■ Given request 1
List the countries named in the asteroid-detection passage as having members in the group that works on finding asteroids.

■ Page
Kunal and Kritti are a part of the IITB wing of GROWTH collaboration led by Prof. Varun Bhalerao from the Physics Department. Caltech leads the GROWTH collaboration which stands for Global Relay of Observatories Watching Transient Happen. It is an international scientific collaborative project in astronomy studying the physics of fast-changing events in the cosmos like supernovae, neutron stars or black-hole mergers and near-earth asteroids. Kunal and Kritti work on the objective of finding asteroids as part of the ZTF Solar System Working Group led by Caltech. This group has members from India, Taiwan, UK, and the US who collectively work on finding asteroids.     

 

A look into how the asteroid was detected:

The process begins in the Palomar Observatory, California, United States. Here, the Zwicky Transient Facility, a wide-field sky astronomical survey, uses a camera attached to the Samuel Oschin Telescope to survey the skies with the massive field of view of 47 square degrees. For comparison, the moon is about 0.2 square degrees when viewed from the earth. To capture such a wide field of view, the camera uses 16 CCDs (a CCD is an array of photosensitive capacitors) of 6144 X 6160 pixels each. Such wide-field facilities are designed to detect transient changes in the night sky—moving objects such as comets and asteroids, collisions between neutron stars, gamma-ray bursts and supernovae. These phenomena are referred to as transients.

Now, the asteroid detection process consists of three key steps.

■ Supplied records
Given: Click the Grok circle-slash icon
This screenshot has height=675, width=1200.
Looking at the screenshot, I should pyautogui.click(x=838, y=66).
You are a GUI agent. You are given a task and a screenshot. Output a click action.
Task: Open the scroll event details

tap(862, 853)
==
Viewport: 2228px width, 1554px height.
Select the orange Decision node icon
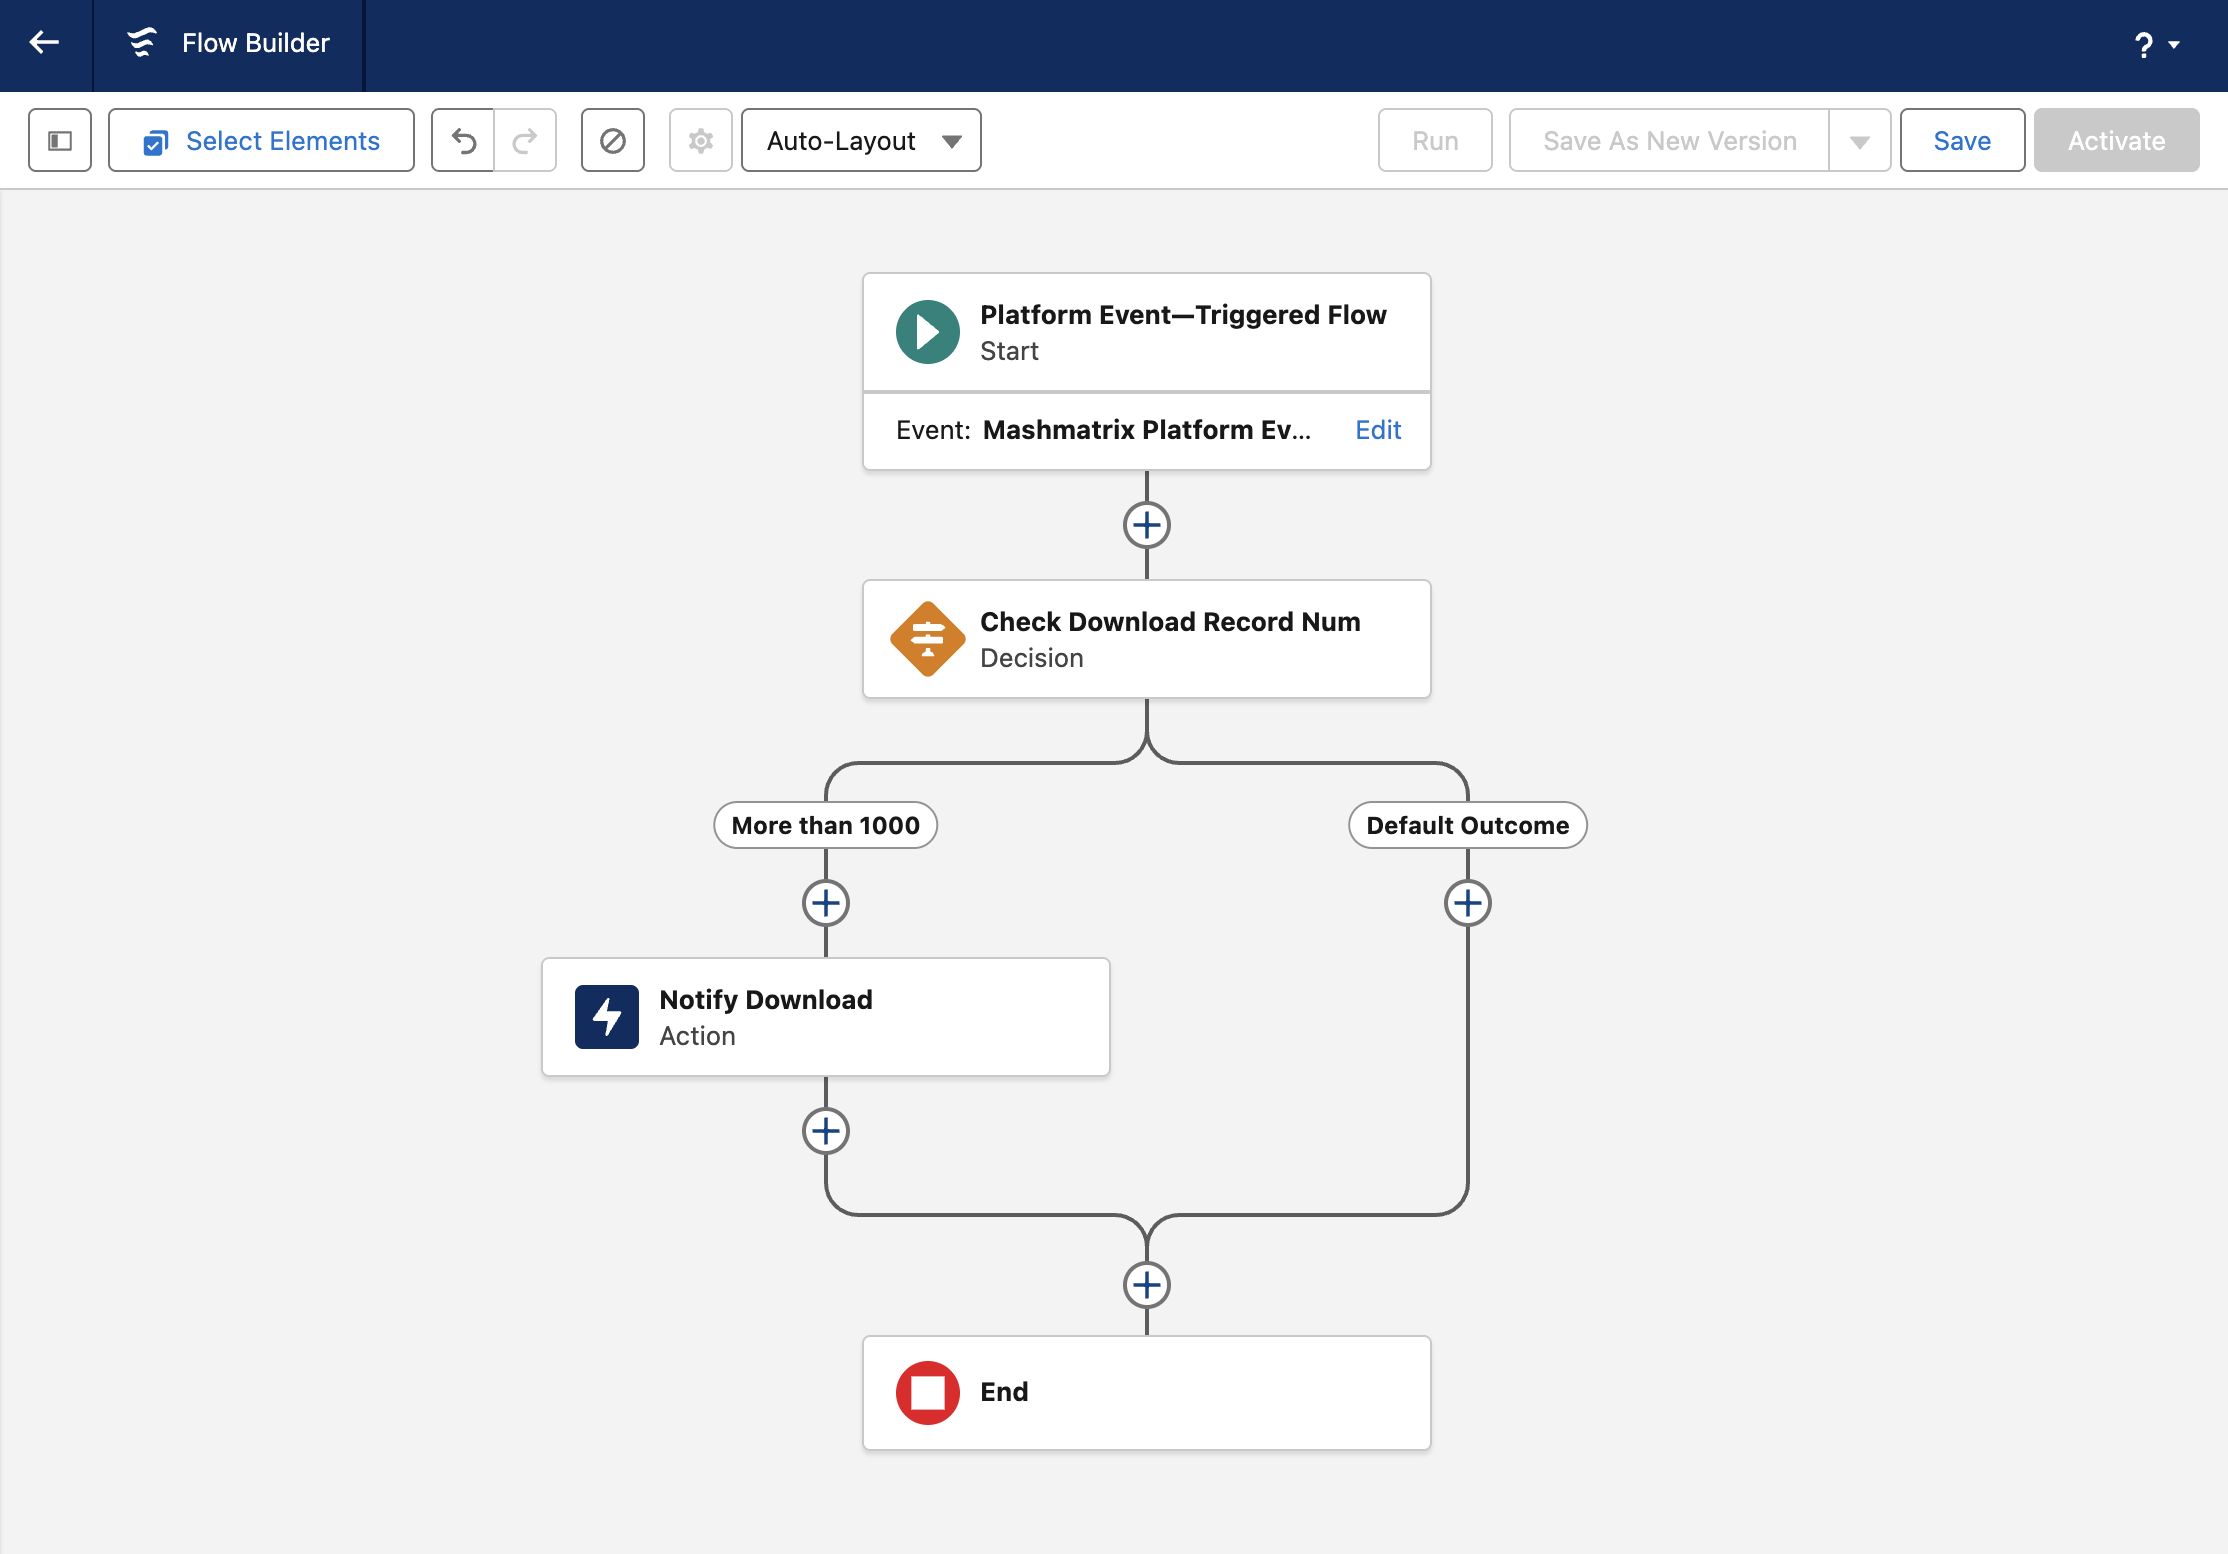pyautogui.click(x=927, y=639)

■ Given request 2
Copy out the rows word for word, everything from the line containing "Viewport: 2228px width, 1554px height." down to the line containing "pyautogui.click(x=927, y=639)", with both of those lines included. Omit the pictures.

■ Correct answer 1
India
Taiwan
UK
US

■ Correct answer 2
Viewport: 2228px width, 1554px height.
Select the orange Decision node icon
pyautogui.click(x=927, y=639)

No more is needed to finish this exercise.